Gli Hirpi Sorani eseguivano annualmente un rito particolare: dopo aver acceso gran­di fuochi di legna di pino in onore al Dio, spandevano per un’ampia superficie le braci ardenti e, camminando su queste a piedi nudi senza percepire alcun dolore, per tre volte portavano le offerte all’altare di Apollo Sorano. Come nota Strabone, gli Hirpi Sorani erano posseduti dal Dio, che dava loro facoltà di non bruciarsi, inoltre Solino scriveva che essi saltavano (exultant) sulle braci, come se si trattasse di una danza sacra. Un rito analogo, di chiara origine sciamanica, è sopravvissuto fino ai tempi nostri: la danza bulgara della nestinarka, in cui una donna in estasi mistica danza sui braceri ardenti senza percepire dolore. Questo rito cristianizzato è sicuramente il residuo di un rito trace analogo a quello degli Hirpi Sorani.

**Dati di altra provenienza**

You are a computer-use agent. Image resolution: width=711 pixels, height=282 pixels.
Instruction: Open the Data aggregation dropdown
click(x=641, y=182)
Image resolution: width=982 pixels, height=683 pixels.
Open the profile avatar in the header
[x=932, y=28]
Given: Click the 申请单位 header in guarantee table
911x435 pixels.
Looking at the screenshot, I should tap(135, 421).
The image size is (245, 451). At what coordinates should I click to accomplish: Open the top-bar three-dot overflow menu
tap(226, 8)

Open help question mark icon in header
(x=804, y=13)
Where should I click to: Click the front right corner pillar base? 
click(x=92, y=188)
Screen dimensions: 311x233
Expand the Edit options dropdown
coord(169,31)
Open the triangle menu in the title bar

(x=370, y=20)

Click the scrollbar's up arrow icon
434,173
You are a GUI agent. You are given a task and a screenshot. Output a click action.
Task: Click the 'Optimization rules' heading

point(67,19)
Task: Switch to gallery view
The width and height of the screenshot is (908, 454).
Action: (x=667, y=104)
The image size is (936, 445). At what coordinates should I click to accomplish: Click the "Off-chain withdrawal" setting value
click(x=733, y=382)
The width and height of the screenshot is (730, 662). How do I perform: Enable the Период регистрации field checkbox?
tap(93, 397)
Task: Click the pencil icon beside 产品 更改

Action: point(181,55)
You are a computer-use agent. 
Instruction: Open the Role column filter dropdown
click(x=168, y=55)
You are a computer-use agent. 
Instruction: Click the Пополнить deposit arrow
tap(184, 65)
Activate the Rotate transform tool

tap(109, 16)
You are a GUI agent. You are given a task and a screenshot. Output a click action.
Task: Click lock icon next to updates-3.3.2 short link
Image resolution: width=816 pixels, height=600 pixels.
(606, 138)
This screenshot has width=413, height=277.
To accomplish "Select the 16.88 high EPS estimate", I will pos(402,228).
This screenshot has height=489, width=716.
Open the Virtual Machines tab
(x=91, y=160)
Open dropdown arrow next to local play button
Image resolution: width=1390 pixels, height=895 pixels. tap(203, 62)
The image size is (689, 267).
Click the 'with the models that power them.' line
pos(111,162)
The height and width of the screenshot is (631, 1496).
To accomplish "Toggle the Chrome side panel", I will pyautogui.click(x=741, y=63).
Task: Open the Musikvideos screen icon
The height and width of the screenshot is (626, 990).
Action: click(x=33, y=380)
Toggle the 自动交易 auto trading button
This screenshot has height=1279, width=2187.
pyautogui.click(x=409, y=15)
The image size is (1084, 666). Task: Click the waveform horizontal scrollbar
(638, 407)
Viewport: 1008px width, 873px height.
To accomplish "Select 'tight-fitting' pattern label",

Tutte queste testimonianze, cioè possessione del dio, furore che dà invulnerabilità e passi di danza sacra, ci fanno ipotizzare che gli Hirpi Sorani, gli uomini-lupo iniziati al culto di Sorano, fossero gli ultimi eredi in terra italica di una spiritualità primordiale e antichissima comu­ne a tutti i popoli del mondo, quella sciamanica.

Andrea Verdecchia.

Bibliografia:

Servio, Commento all’Eneide, XI, 785; Virgilio, Eneide, XI, 784-793; Silio Italico, Le Guerre Puniche, V, 175-185;Strabone, Geografia, V, 2, 9; Plinio, Storia Naturale, VII, 19; Solino, Raccolta delle Cose Memorabili, 2, 26.